Uno degli strumenti di informazione è l’incident reporting che consiste in una modalità standardizzata e volontaria di raccolta delle segnalazioni degli incidenti e dei quasi incidenti (near misses), finalizzata a predisporre miglioramenti che ne prevengano il ripetersi nel futuro.
Si può misurare e attuare l’incident reporting a diversi livelli dell’organizzazione: più è ampio il bacino di raccolta delle informazioni, maggiore sarà la possibilità di apprendere dagli errori commessi anticipando le risposte ai potenziali pericoli.
La preparazione della risposta ai potenziali pericoli in effetti richiede molte risorse da impiegare per qualcosa che potrebbe anche non accadere; per cui ci si potrà comunque trovare a non essere pronti per ciò che effettivamente si sta poi verificando.
Ma, come è stato evidente nell’epidemia da SARS-CoV-2, si tratta proprio di un rischio da correre. Si tratta di scegliere un approccio che si fonda sull’incertezza, ma che nello stesso tempo può produrre cambiamento ed evoluzione costante. Il vero rischio da correre è questo in un’organizzazione sanitaria moderna.
Quello che si è appreso con il Covid andrebbe reso sistemico e consolidato; più che altro non andrebbe dimenticato, come spesso si fa. Il richiamo alla memoria, intesa come riferimento e come valore cardine è stato approfondito e validato.
La sicurezza è una questione di sistema
Vi sono evidenze sempre più forti sul fatto che le organizzazioni più sicure sono quelle che hanno memoria degli eventi accaduti in passato . I professionisti e le organizzazioni sanitarie nei prossimi anni avranno il dovere di organizzare la memoria, non disperderla ma alimentarla.
Molti passi avanti sono stati fatti nel nostro Paese sulla sicurezza delle cure, ma resta ancora da costruire e consolidare un Sistema Sicurezza sia sul livello nazionale, nell’ambito del quale un ruolo importante può essere giocato dall’Osservatorio Buone Pratiche sulla sicurezza nella sanità, sia su quello regionale, dove occorre dare in ogni realtà locale effettiva funzionalità ai Centri regionali per la gestione del rischio sanitario e la sicurezza del paziente.
La sicurezza è una questione di Sistema, per ora siamo ancora agli albori di questo cambio di paradigma e di pensiero, non c’è ancora una sistematizzazione in molti contesti sanitari, compreso quello marchigiano, ci sono state delibere specifiche che ad una lettura tecnica sembrano scritte da chi nei reparti non mette piede da anni e da chi non ha molto in mente l’efficientamento aumentando i risultati ma chi vuole ottenere tutto senza risorse aggiuntive da predisporre.
Nello sforzo per la costruzione di un sistema sicurezza c’è la necessità di realizzare sinergie stabili e codificate tra tutti gli ambiti attinenti alla qualità e sicurezza delle cure al fine di favorire una coerenza di programmi e azioni.

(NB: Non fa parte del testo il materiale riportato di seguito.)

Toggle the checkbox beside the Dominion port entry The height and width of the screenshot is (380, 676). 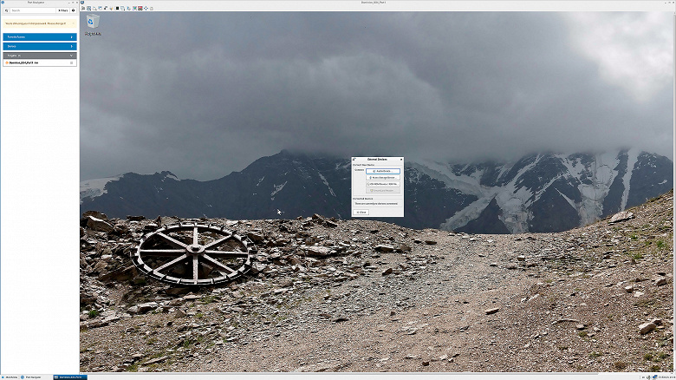(x=72, y=62)
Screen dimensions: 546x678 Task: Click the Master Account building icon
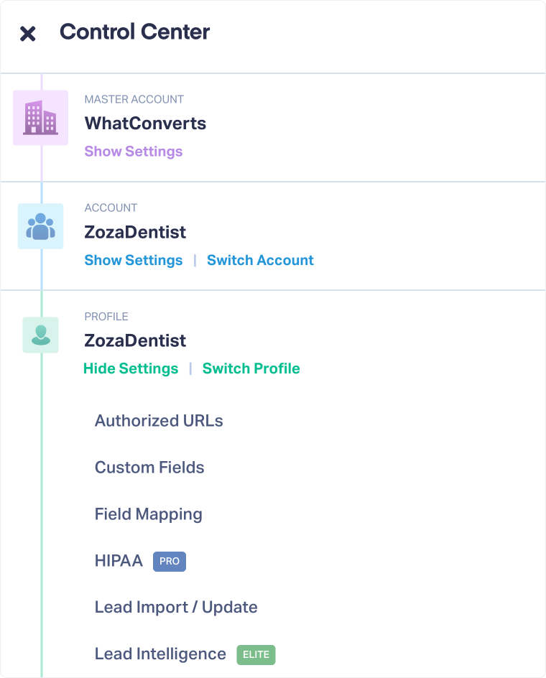[40, 118]
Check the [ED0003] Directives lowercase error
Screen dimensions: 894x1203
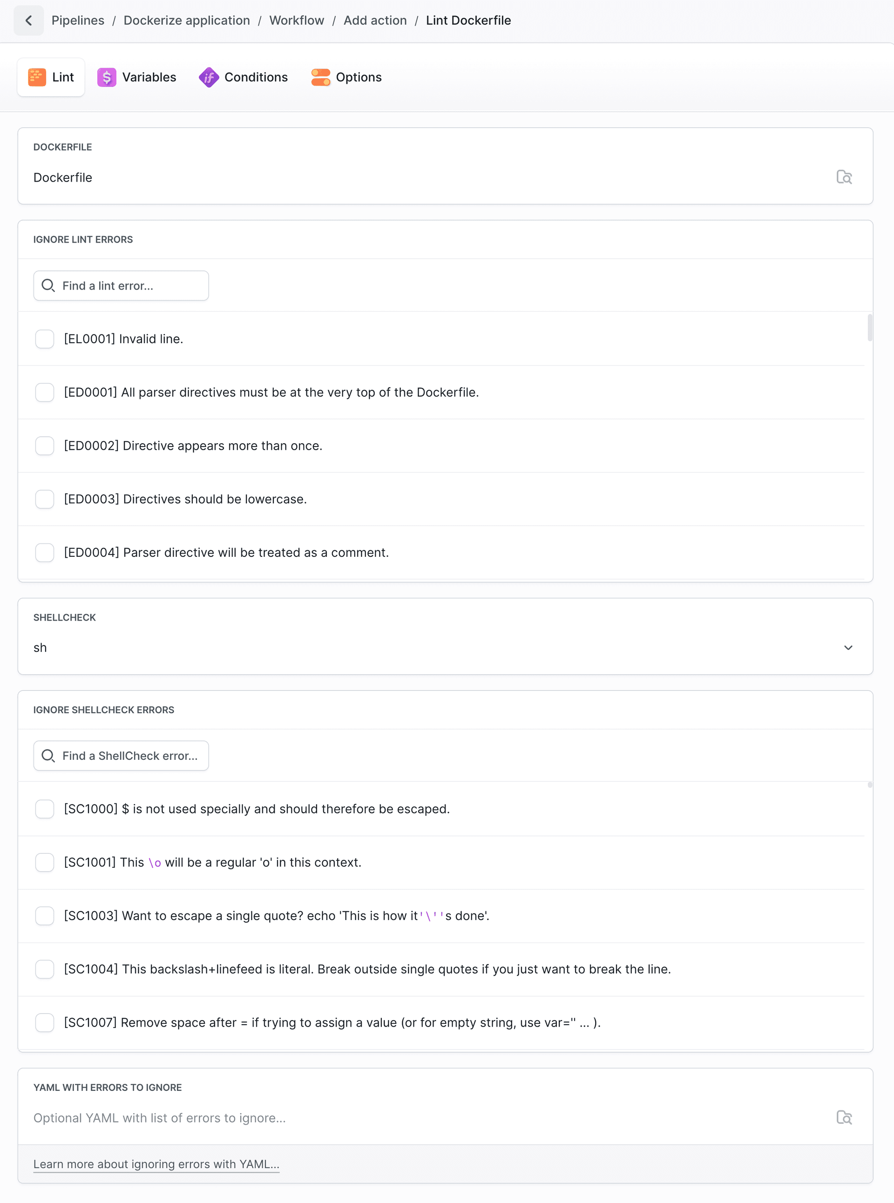pos(45,499)
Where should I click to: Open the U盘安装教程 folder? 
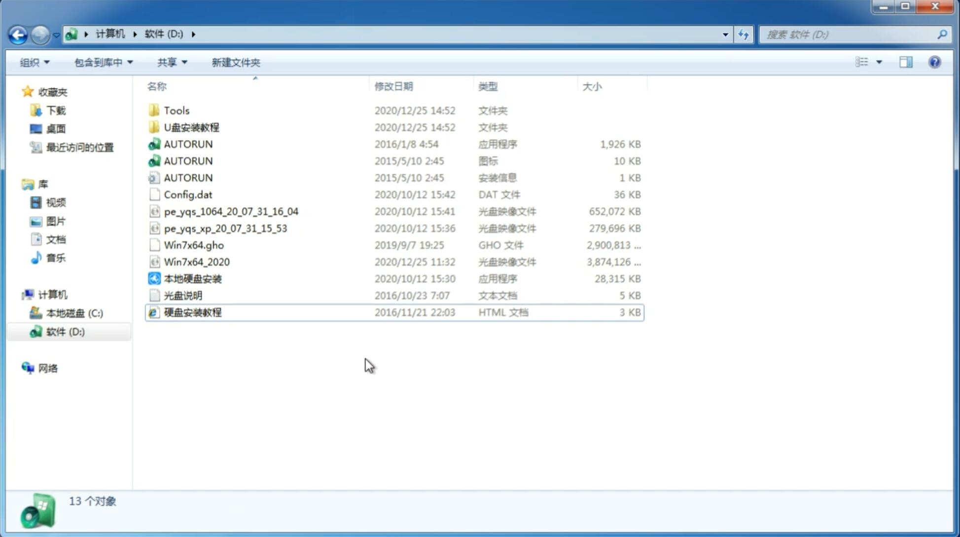(192, 127)

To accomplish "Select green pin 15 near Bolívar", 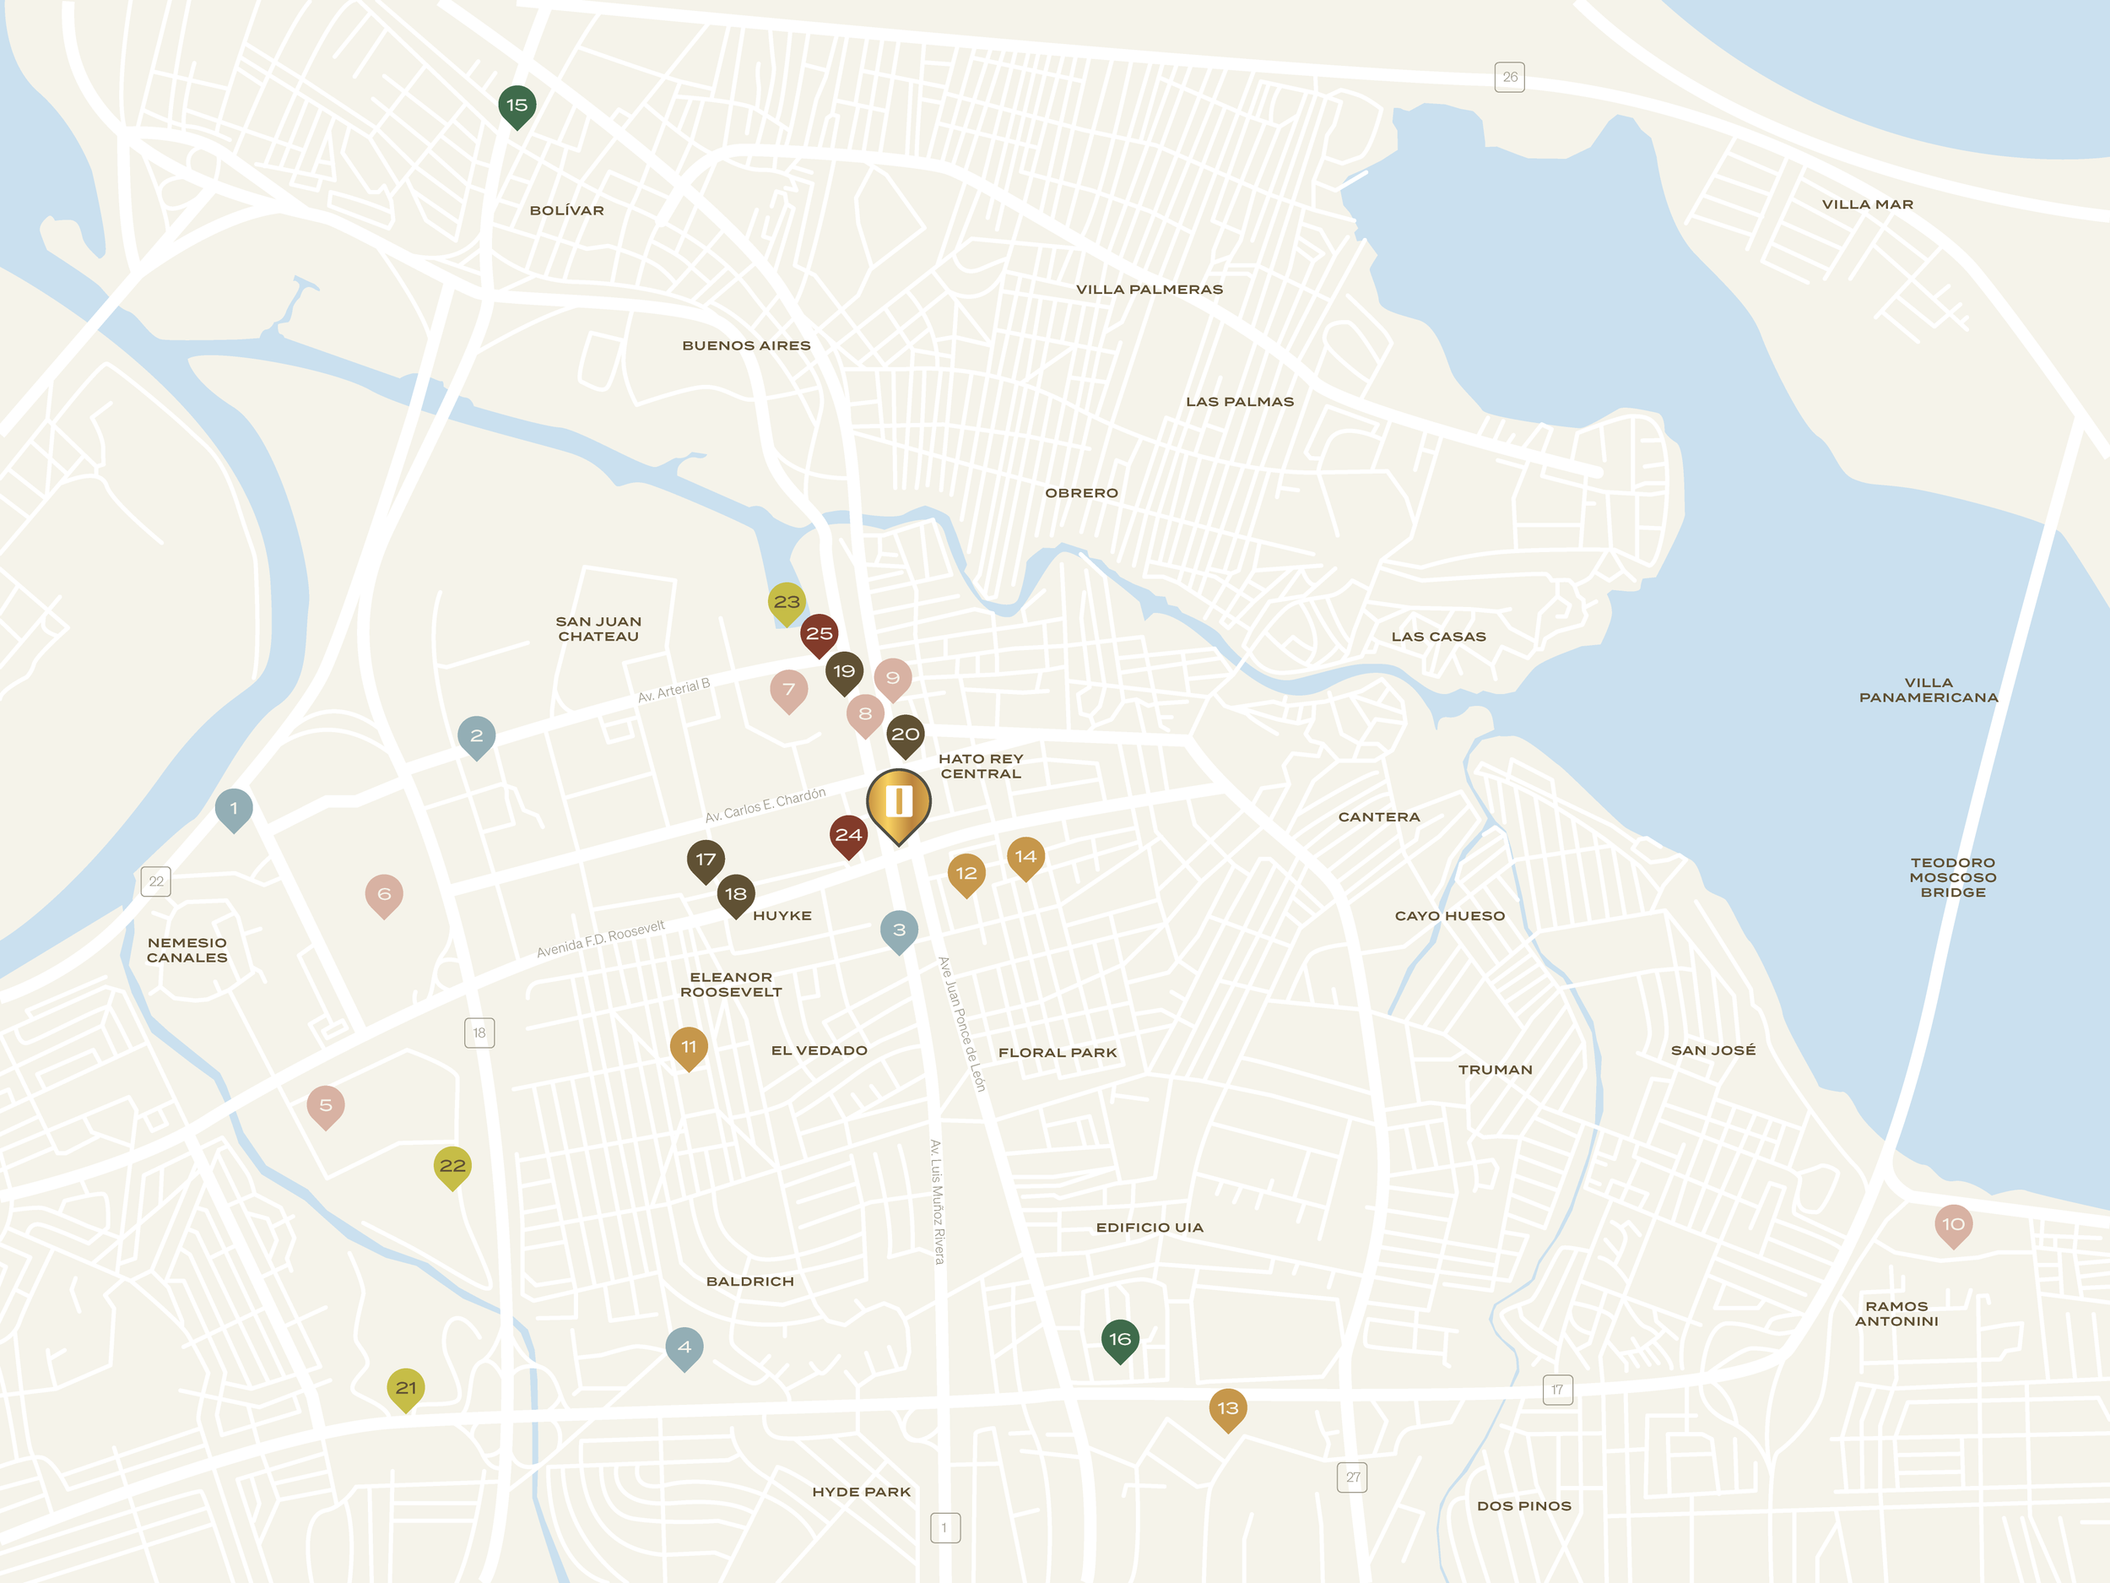I will point(516,103).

L’epidemia da nuovo Coronavirus ha dato maggiore consapevolezza rispetto all’importanza della sicurezza e nello stesso tempo ha reso chiara la necessità di un cambio di paradigma nell’approccio alla gestione del rischio nelle organizzazioni sanitarie. Occorre garantire un sistema di misurazione e monitoraggio costante dei rischi, che consenta un costante risk assessment, a cui deve corrispondere una rapida risposta organizzativa.
Nello stesso tempo, è necessario promuovere una cultura positiva del rischio sanitario, intesa come propensione all’anticipazione della crisi; costruire quindi organizzazioni che, attraverso un approccio sistematicamente proattivo, sappiano immaginare e realizzare sistemi efficaci per gestire l’inaspettato, in modo da essere pronte per il futuro, senza sapere come esso sarà.
Il rischio da correre, in sintesi, è che la preparazione e l’anticipazione “sprechino” apparentemente parte delle risorse per qualcosa che potrebbe non accadere mai. Ci si augura non accada mai l’evento avverso, ma essere pronti, sicuramente permette di gestire in maniera più efficiente e più vantaggiosa il fenomeno, agire in emergenza è inammissibile, è questa l’evidenza e l’esperienza appresa dal Sars-CoV-2.